Goals:
1. Translate this sentence from the comment thread into Spanish: "I was surprised to hear him use such strong language to describe his former teammate."
2. Please reproduce the comment thread word for word, beginning at the words "If I understood" and stopping after the words "Kadar era corruption.".

Extract:
__________________________________________________

June 5, 2020 5:23 am
Reply to  Marty

That’s quite interesting because I know people in the Hungarian kendo community who have known Habony for decades, back when he played the sport. I asked one of them what Habony was like back then, and he also used the same word to describe him: evil.
 
Actually what he said about Habony was, “Mindig gonosz volt” – he’s always been evil. I was surprised to hear him use such strong language to describe his former teammate.

Aida
Aida
June 5, 2020 7:46 am

I am glad that the posts on corruption diverted attention from the annual Trianon ritual. I thank Eva for the excellent literature introduction to those apparently under educated in Hungarian literature of the period. Fortunately I was not there for much of the time when I might have learned more in classes. The first 24 pieces from the Ady collection that I was able to access briefly do not contain any reference to political corruption that I could find. Admittedly I did not read them very carefully. Yesterday I was provided by Ovika a link to a more than 600 page work by Seton-Watson as a citation for Hungarian. political corruption. I asked that the passages or chapters be highlighted because I am obviously not going to read 600 pages of the writers concerns about the nationality issues in Austria Hungary. As usual for Ovika, no response. As far as the Kadar regime is concerned the absence of literature on its corruption is more a product of its control over publications than the absence of corruption. The description of my contribution on this subject as “nonsense’ by Eva verges on ad hominem. Virtually no institution in Kadar’s Hungary was able… Read more »

Don Kichote
June 5, 2020 8:09 am
Reply to  Aida

If I understood Eva correctly, she never claimed that there was no corruption in the Kadar era, only that the corruption of Fidesz today cannot be derived from Kadar era corruption.

Marty
Marty
June 5, 2020 8:12 am
Reply to  Don Kichote

The Kadar era corruption was both qualitatively and quantitively different from the present system. There is always “corruption” (question is how to define it), even in Norway and in Switzerland, in itself the existence of it, doesn’t say anything.

__________________________________________________

Data lines:
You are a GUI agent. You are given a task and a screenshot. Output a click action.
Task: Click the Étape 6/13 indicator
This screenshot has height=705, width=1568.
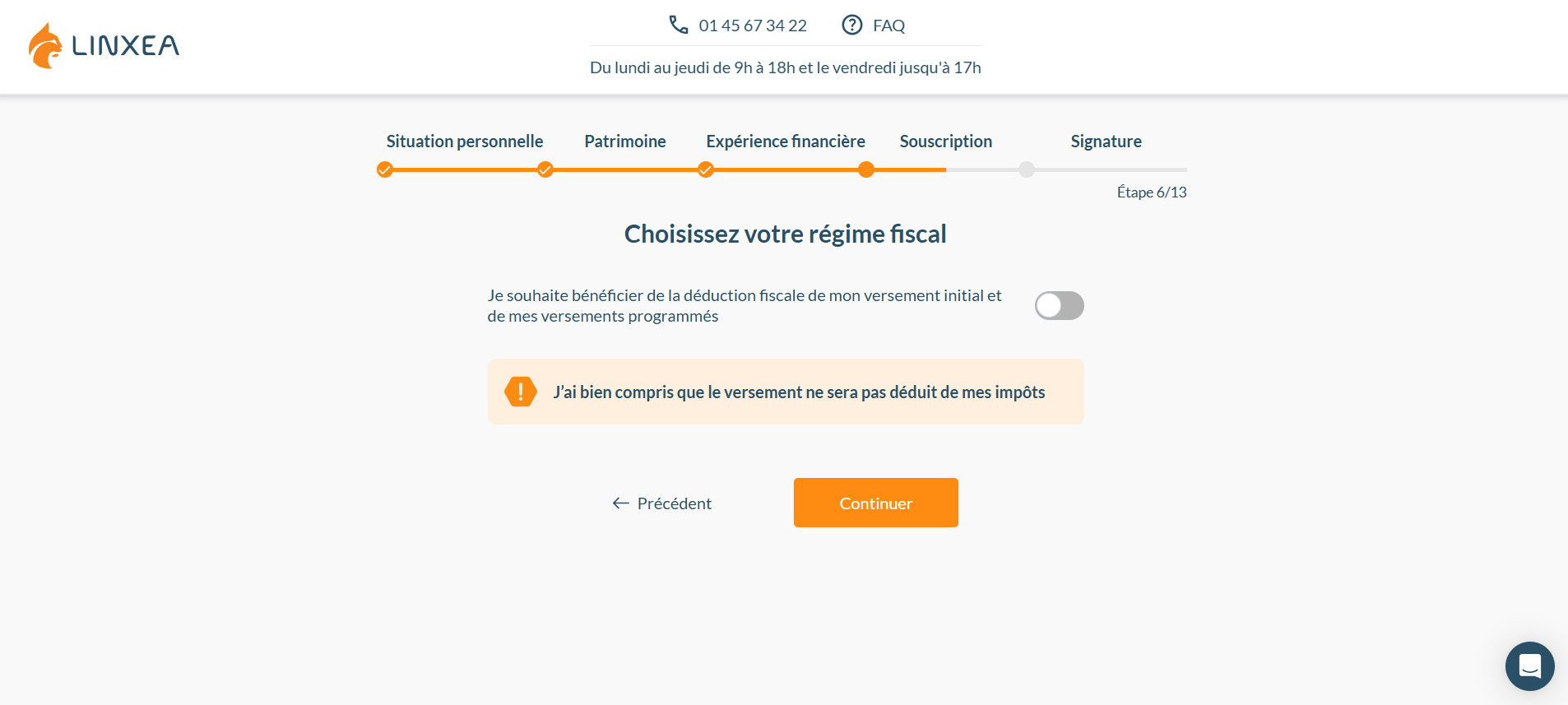tap(1152, 192)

__________________________________________________

Results of the exercise:
1. Me sorprendió oírle usar un lenguaje tan fuerte para describir a su antiguo compañero de equipo.

2.
If I understood Eva correctly, she never claimed that there was no corruption in the Kadar era, only that the corruption of Fidesz today cannot be derived from Kadar era corruption.